Précis: Anderson, Carol. Eyes Off the Prize: The United Nations and the African American
Struggle for Human Rights, 1944-1955. Cambridge: Cambridge University Press, 2003.

Carol Anderson explores the failed hopes of the NAACP and African Americans as a

whole in the decade following the end of WWII. The Black community believed the demise of

white supremacists in the Third Reich was a sign of renewed attention to civil rights in the world,

especially in the United States. However, things remained quite opposed to civil rights

advancement despite rhetoric. The struggle for civil rights came under attack by Southern

democrats and superficial promises of hope from other liberals.

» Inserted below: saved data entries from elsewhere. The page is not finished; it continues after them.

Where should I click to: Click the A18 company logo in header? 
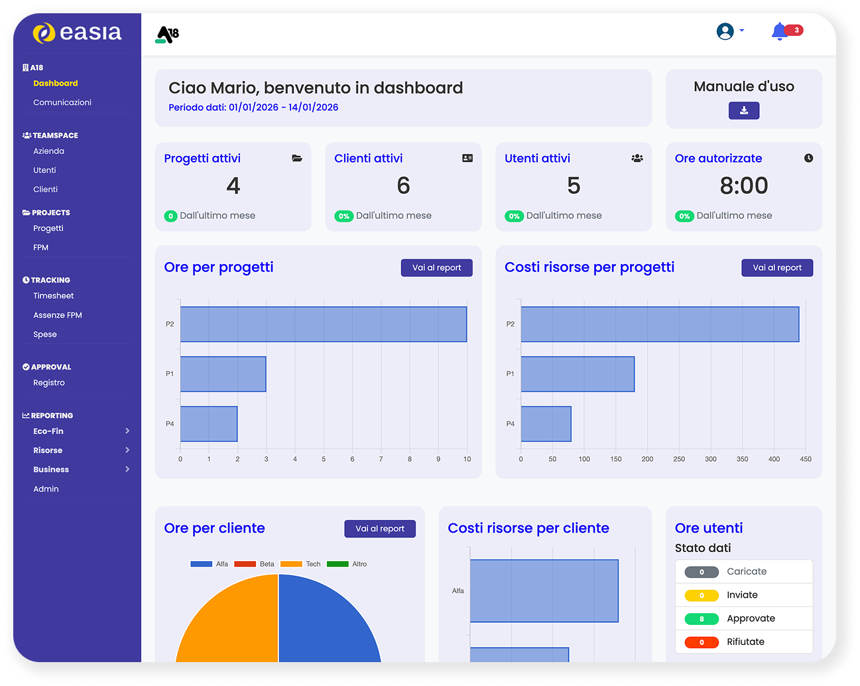[x=167, y=34]
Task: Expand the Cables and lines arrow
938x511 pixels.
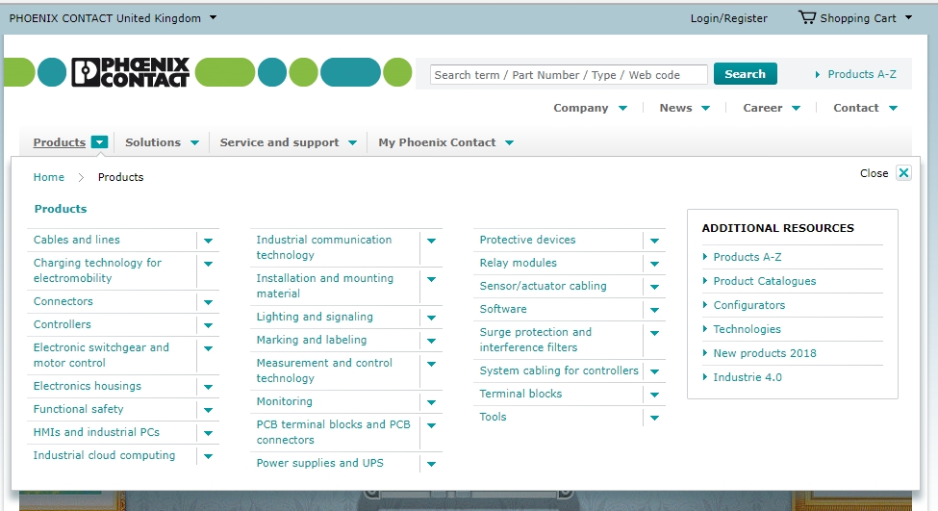Action: click(208, 241)
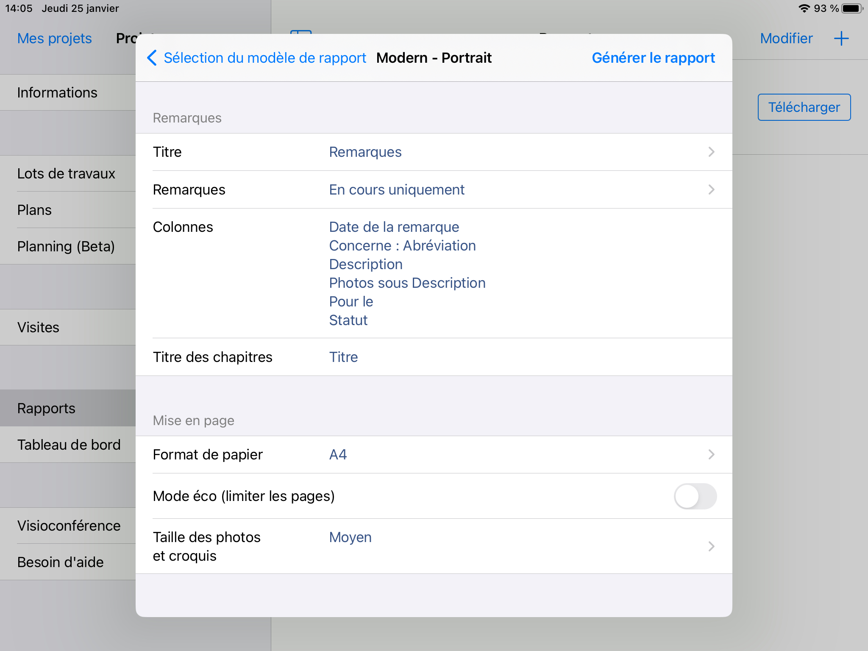The width and height of the screenshot is (868, 651).
Task: Open Lots de travaux in sidebar
Action: [x=66, y=173]
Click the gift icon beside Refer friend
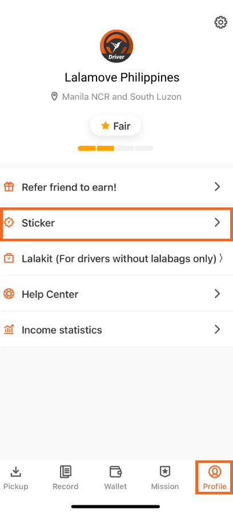The height and width of the screenshot is (513, 233). pos(9,187)
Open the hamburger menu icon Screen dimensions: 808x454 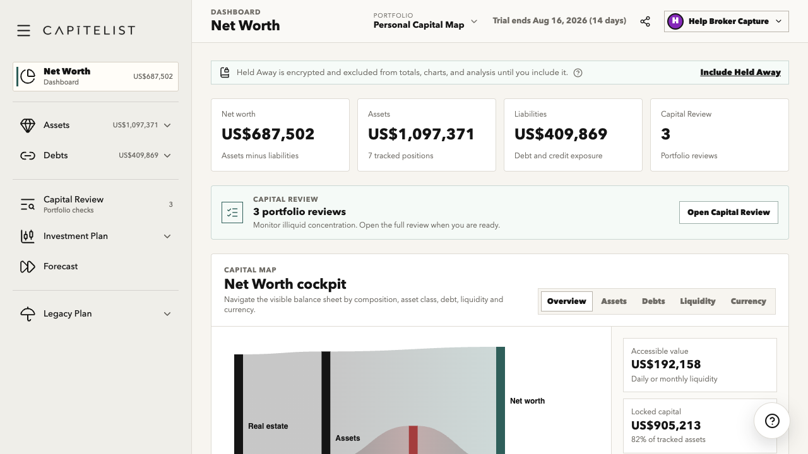(23, 30)
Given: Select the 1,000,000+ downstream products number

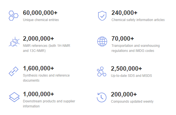Looking at the screenshot, I should (39, 94).
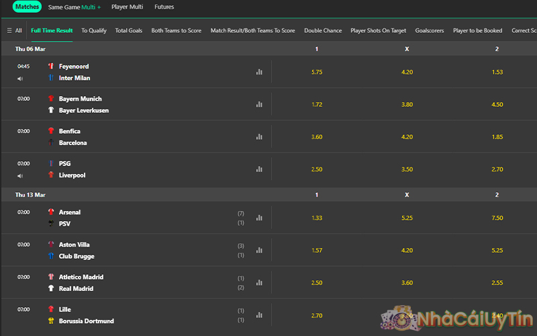Screen dimensions: 537x336
Task: Show statistics for Benfica vs Barcelona
Action: (259, 136)
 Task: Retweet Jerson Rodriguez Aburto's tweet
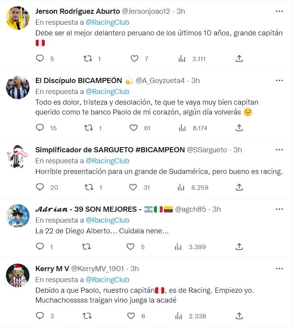(88, 59)
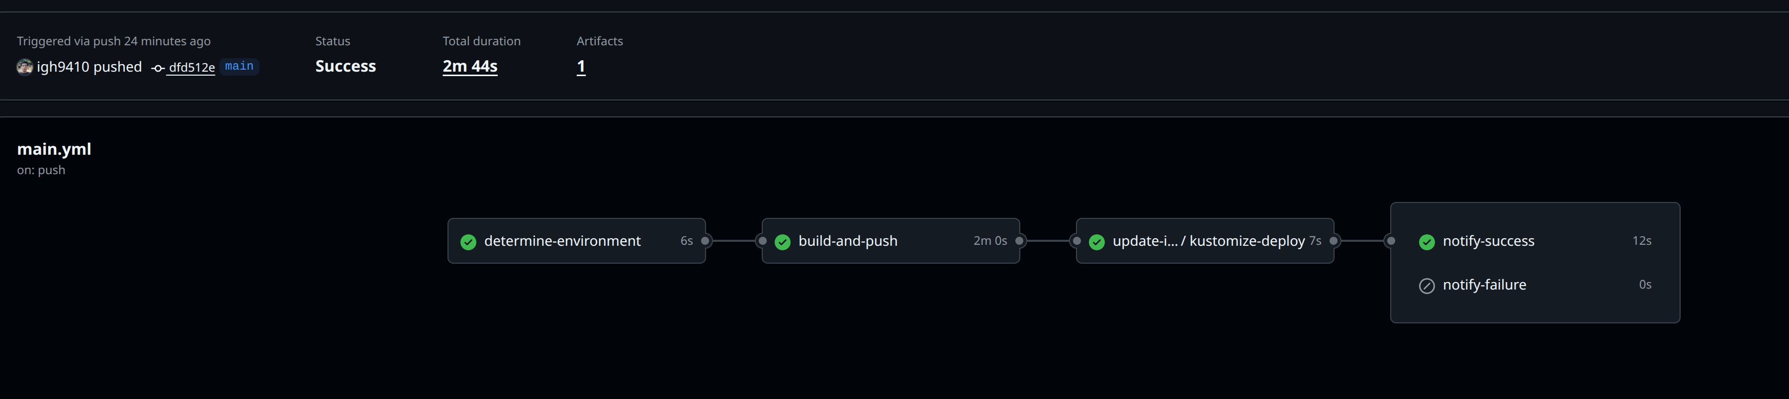Open the main branch label
1789x399 pixels.
click(x=239, y=66)
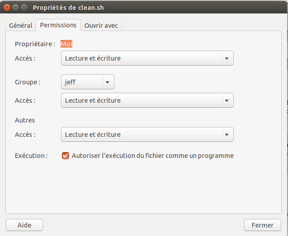
Task: Open the Propriétaire access combo box
Action: (142, 58)
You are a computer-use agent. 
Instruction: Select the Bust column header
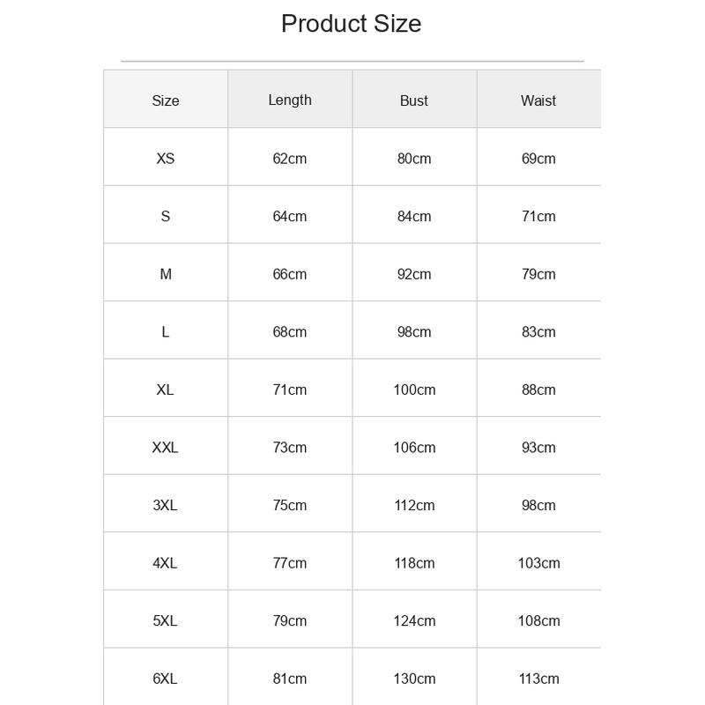[x=414, y=100]
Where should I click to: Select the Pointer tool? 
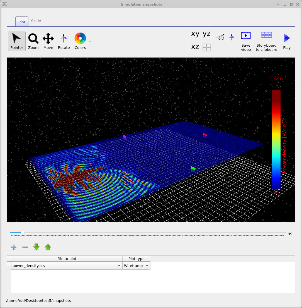(17, 41)
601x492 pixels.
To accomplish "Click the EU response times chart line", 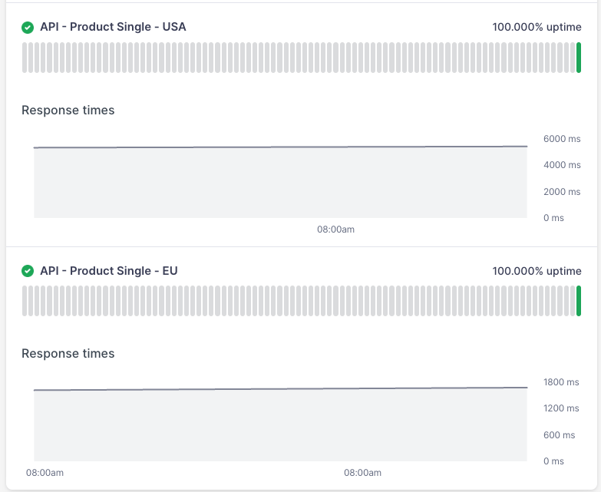I will (280, 389).
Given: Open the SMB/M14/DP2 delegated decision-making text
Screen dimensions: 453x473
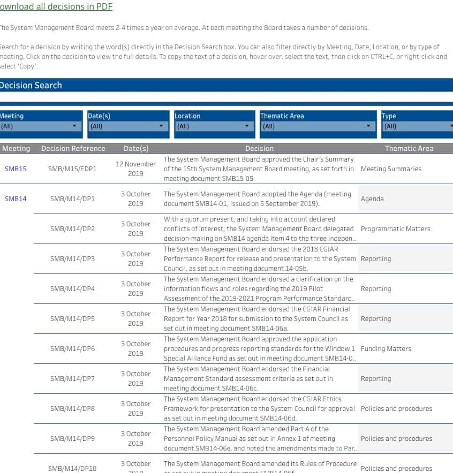Looking at the screenshot, I should (x=259, y=229).
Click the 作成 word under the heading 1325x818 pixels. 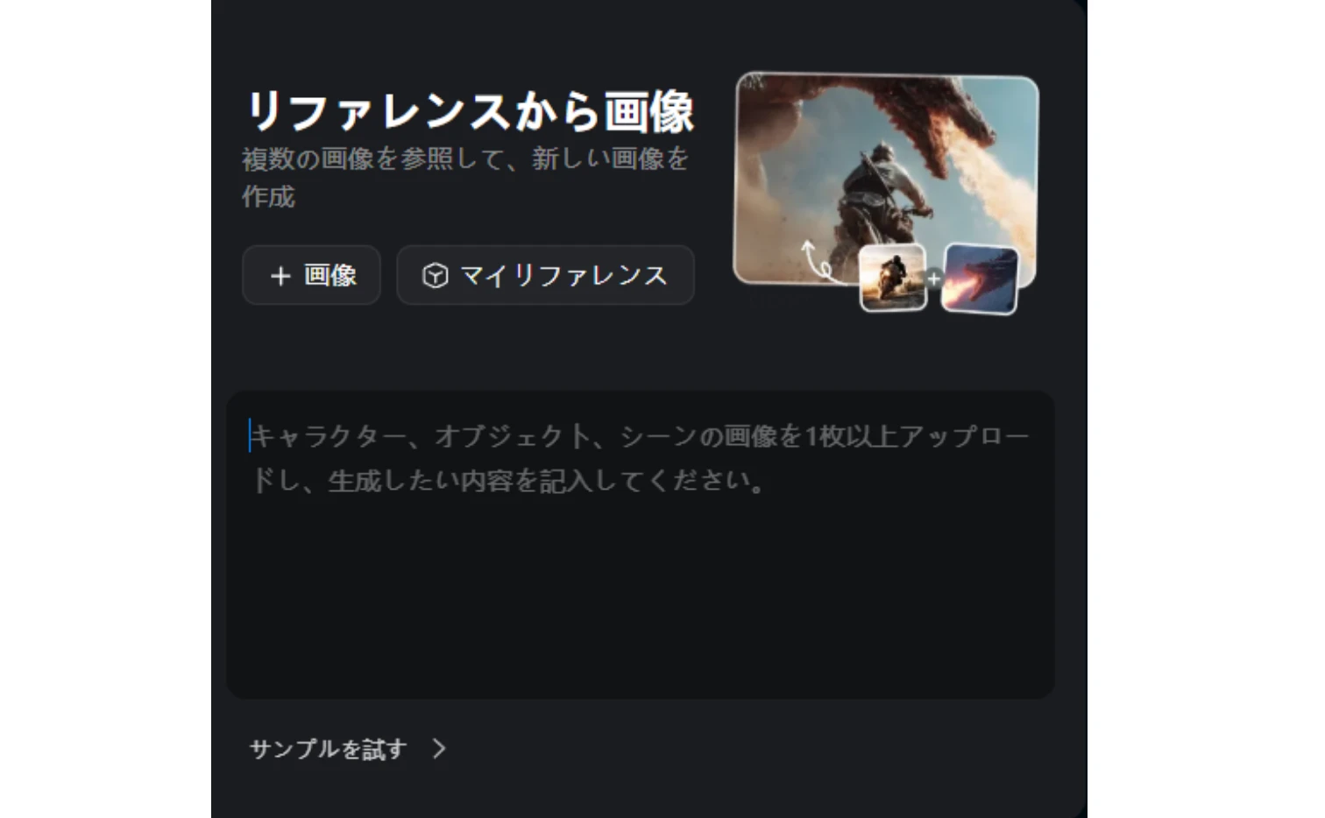coord(268,196)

The Black community sought to

expose the realities of their situation to the United Nations, but their attempts met little more than

domestic recourse and retrenchment from former, supposed allies and greater repression from

adversaries. Anderson approaches this decade of the Civil Rights movement through Cold War

politics, which was a pioneering idea in 2003, and puts the failures of Black efforts into the

larger context of the changing domestic and international scene. She argues that the Cold War

systematically eliminated human rights as a viable option for the mainstream African American

leadership. In doing so, she shows how McCarthyism mutated human rights into a cultural clash

where Americans associated the Civil Rights movement at large with Communist subversion.

Once Eisenhower entered office, international attention to African Americans’ struggle was

abandoned and added to the list of Communist interference. Black organizations largely headed

by the NAACP were then politically, and socially, trapped. Anderson uses plenty of documents

in defending her larger arguments, but does she give enough attention to the new and rising US

political force that rapidly expanded throughout WWII and came to prominence upon the death

of FDR? Does glazing over the shift in US ideology against colonialism during and immediately

after WWII weaken her narrative of the UN Charter and the drafting politics?